- Opening Delimiter -
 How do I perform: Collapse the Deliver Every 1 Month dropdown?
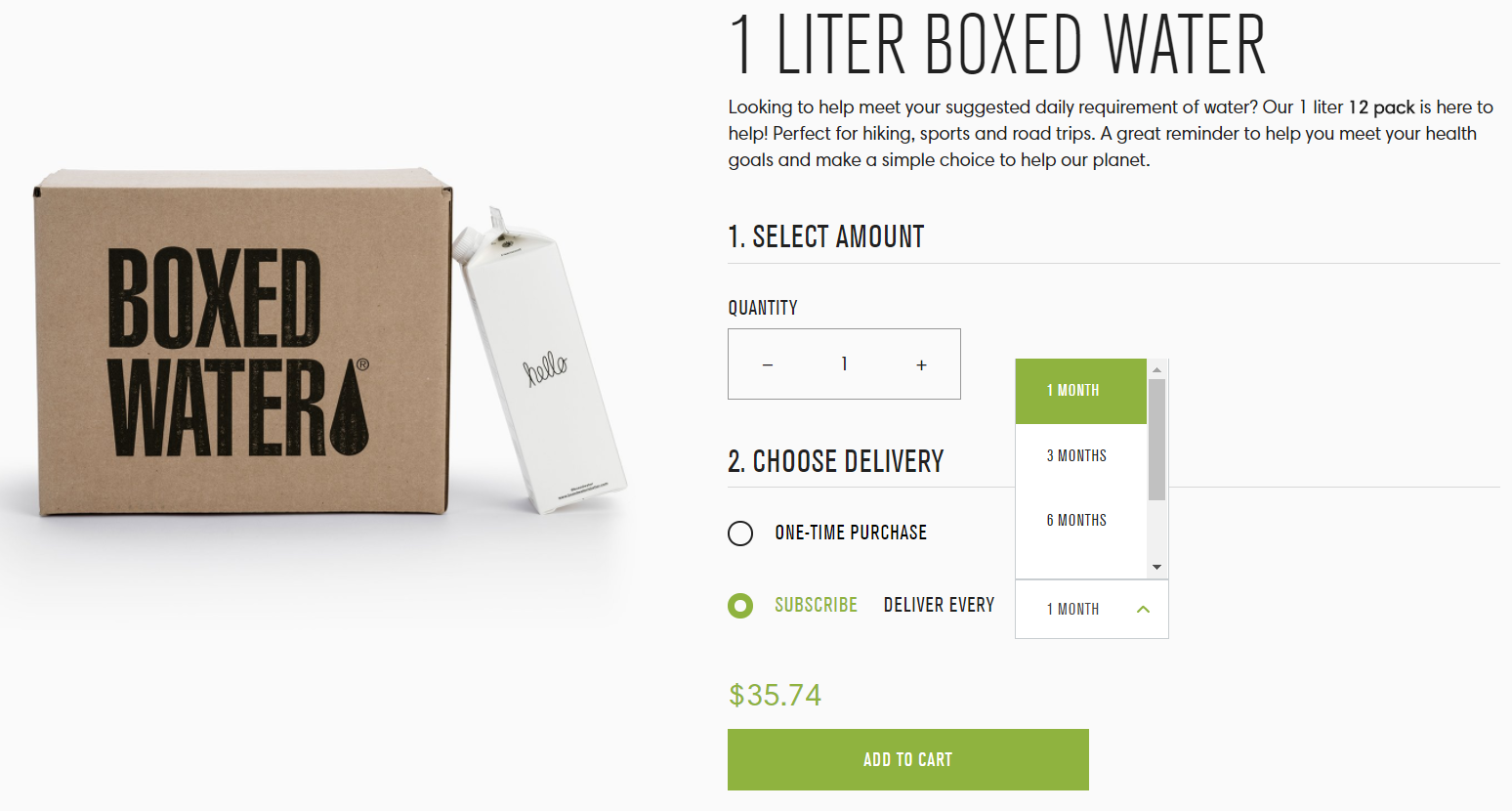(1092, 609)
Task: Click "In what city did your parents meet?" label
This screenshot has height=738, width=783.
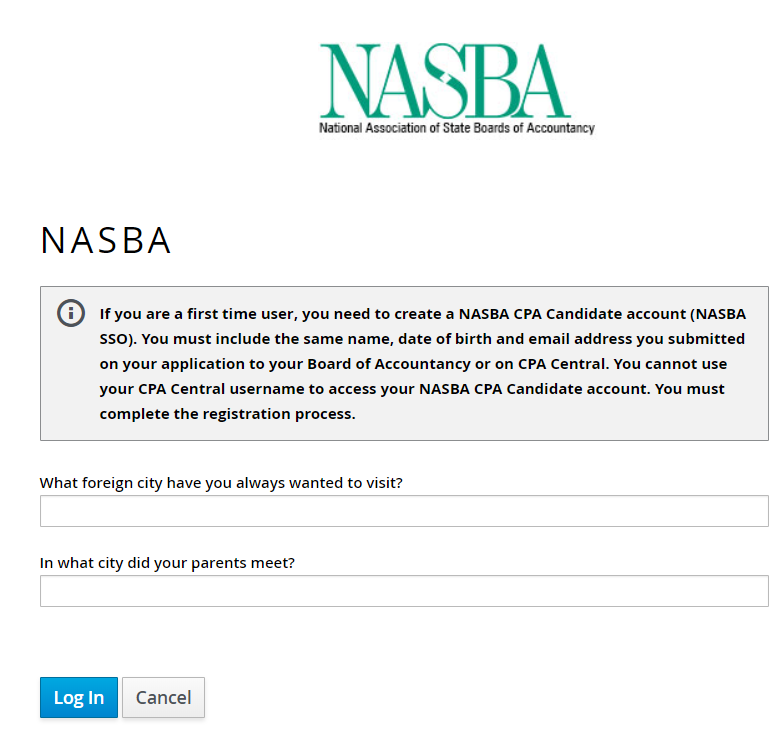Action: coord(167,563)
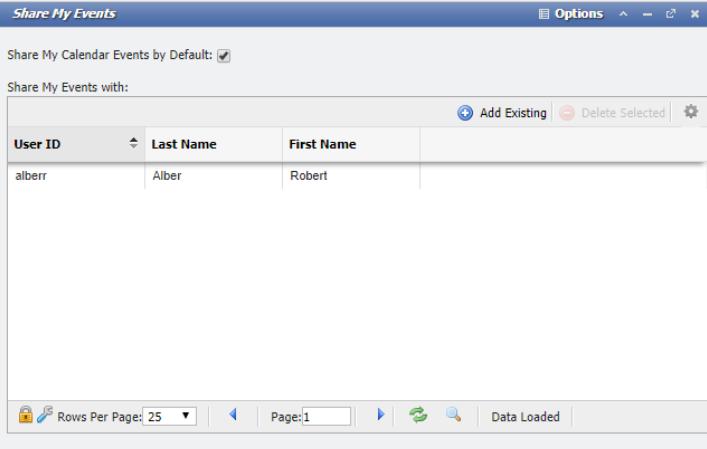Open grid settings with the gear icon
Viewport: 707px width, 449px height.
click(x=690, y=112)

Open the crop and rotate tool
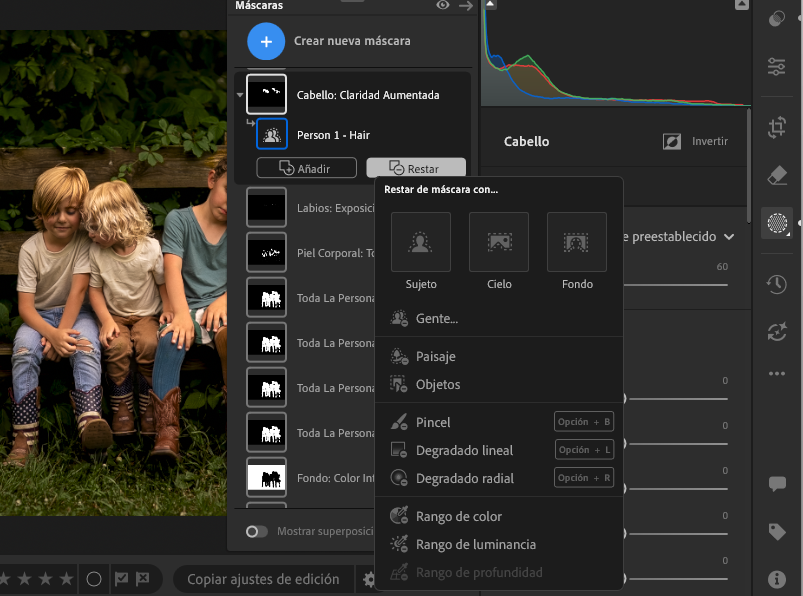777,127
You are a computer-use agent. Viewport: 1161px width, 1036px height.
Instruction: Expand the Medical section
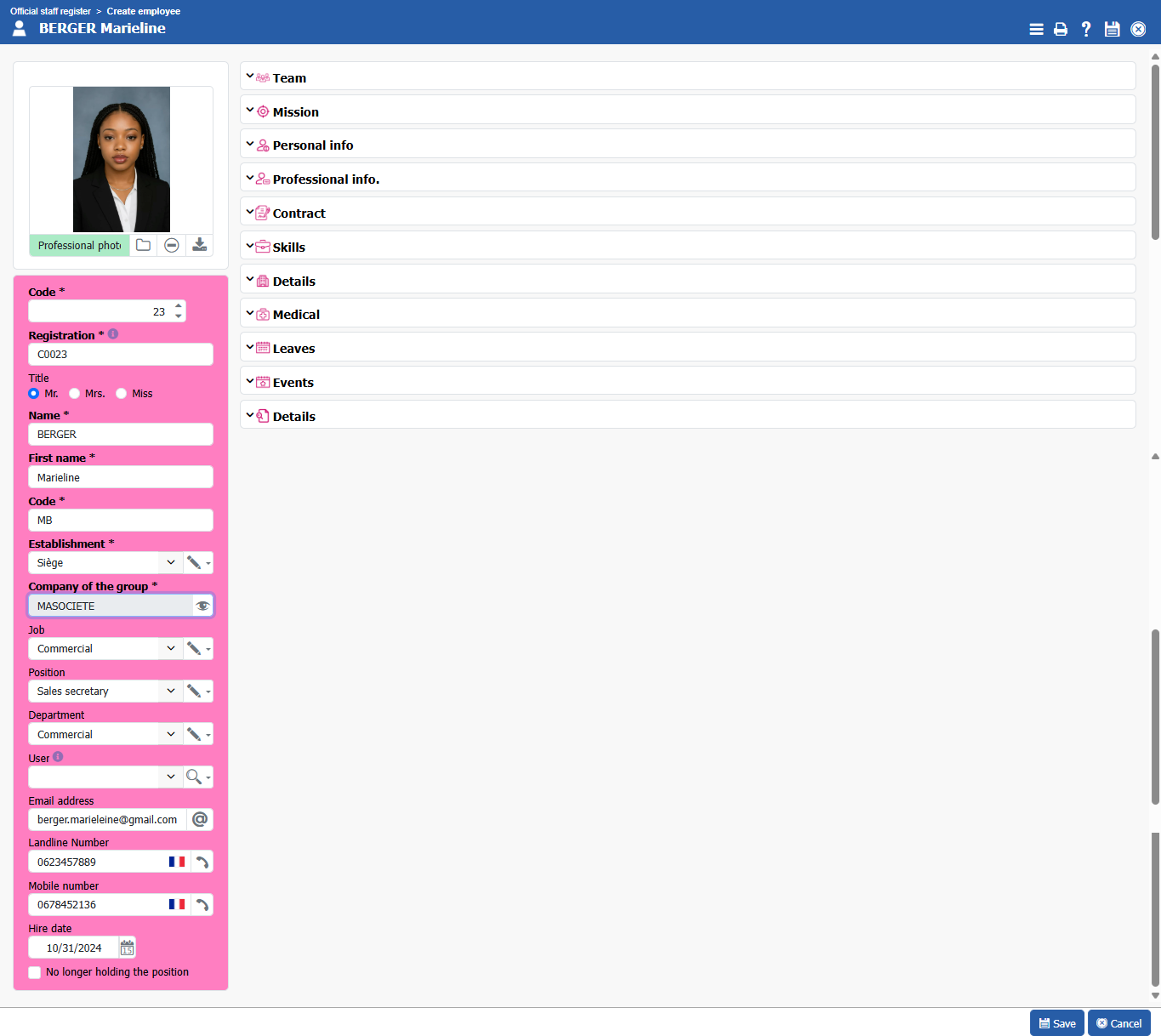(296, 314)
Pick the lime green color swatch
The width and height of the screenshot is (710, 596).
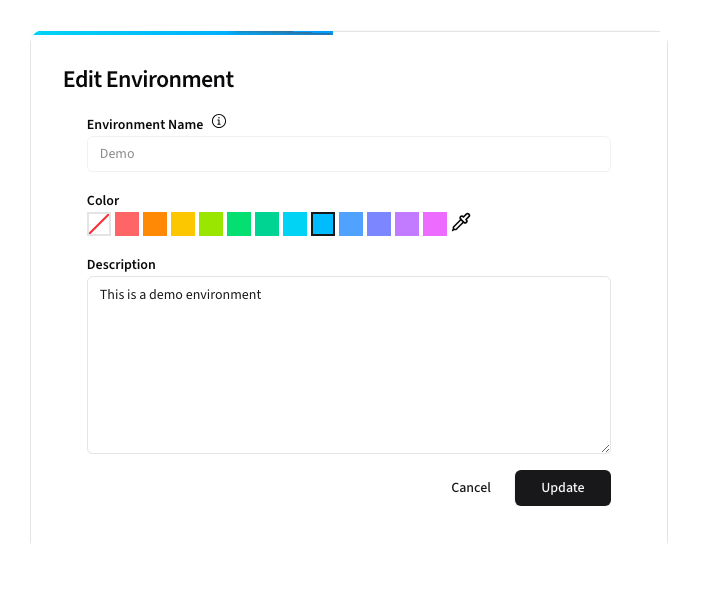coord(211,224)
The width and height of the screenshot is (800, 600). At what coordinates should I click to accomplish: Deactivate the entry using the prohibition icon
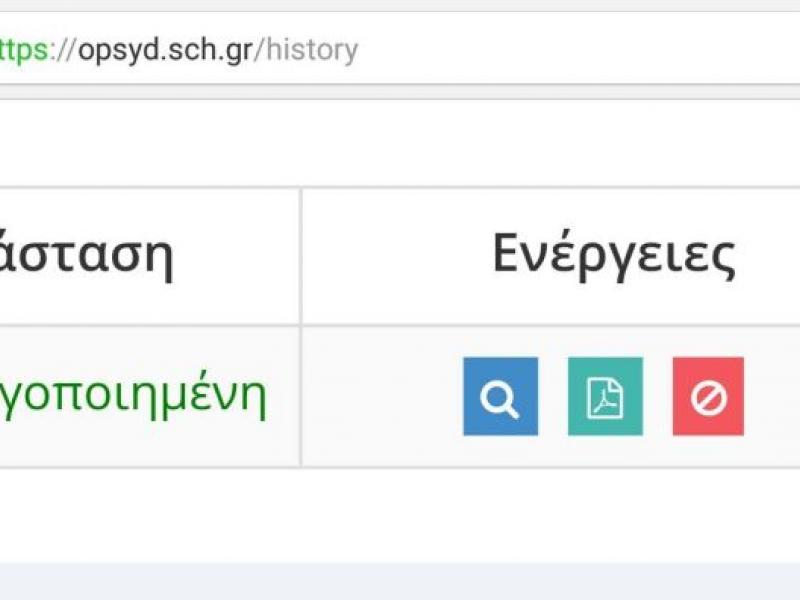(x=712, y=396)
- Closing Delimiter -
• [TASK BRIEF] Leave the pictures out, and transcribe each of the records exactly.

• [WRITTEN ANSWER]
 How do I perform: Collapse the Deliver Every 1 Month dropdown?
(1092, 609)
Task: Click "In what city did your parents meet?" label
This screenshot has height=738, width=783.
Action: coord(167,563)
Open grid settings with the gear icon
Viewport: 707px width, 449px height.
click(x=690, y=112)

Open the crop and rotate tool
777,127
You are a computer-use agent. Viewport: 1161px width, 1036px height.
Instruction: Expand the Medical section
(296, 314)
Pick the lime green color swatch
The width and height of the screenshot is (710, 596).
coord(211,224)
The width and height of the screenshot is (800, 600). At what coordinates should I click to accomplish: Deactivate the entry using the prohibition icon
(x=712, y=396)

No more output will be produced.